▸ **WORK ORDER**:
Leaving out all pictures, copy the lines below exactly, from the line with "Given: Click the Limits column header" to the last line, both ends included.

=== RECORDS FOR THIS TASK ===

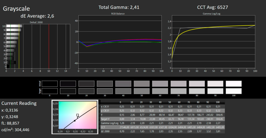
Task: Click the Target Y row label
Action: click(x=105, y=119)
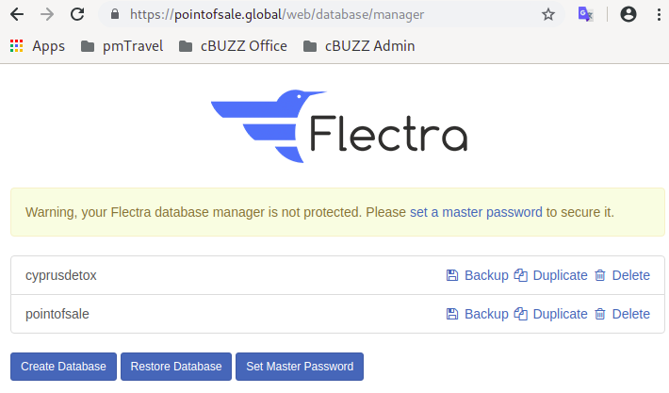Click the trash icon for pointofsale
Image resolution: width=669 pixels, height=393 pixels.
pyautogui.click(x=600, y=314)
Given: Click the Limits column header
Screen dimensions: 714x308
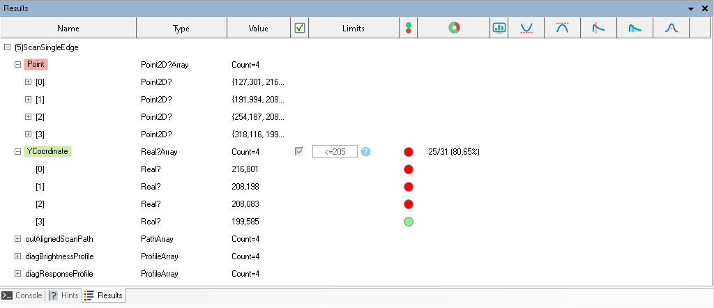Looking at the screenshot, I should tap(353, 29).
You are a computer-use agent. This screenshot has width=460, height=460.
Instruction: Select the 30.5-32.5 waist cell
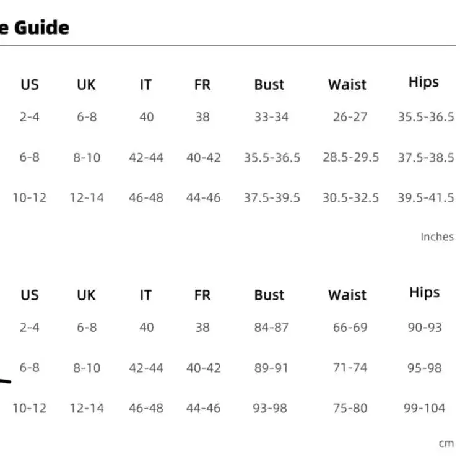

===

▸ **YOUR RESPONSE**:
Given: Click the Limits column header
Screen dimensions: 714x308
Looking at the screenshot, I should tap(353, 29).
You are a computer-use agent. This screenshot has width=460, height=460.
Instruction: Select the 30.5-32.5 waist cell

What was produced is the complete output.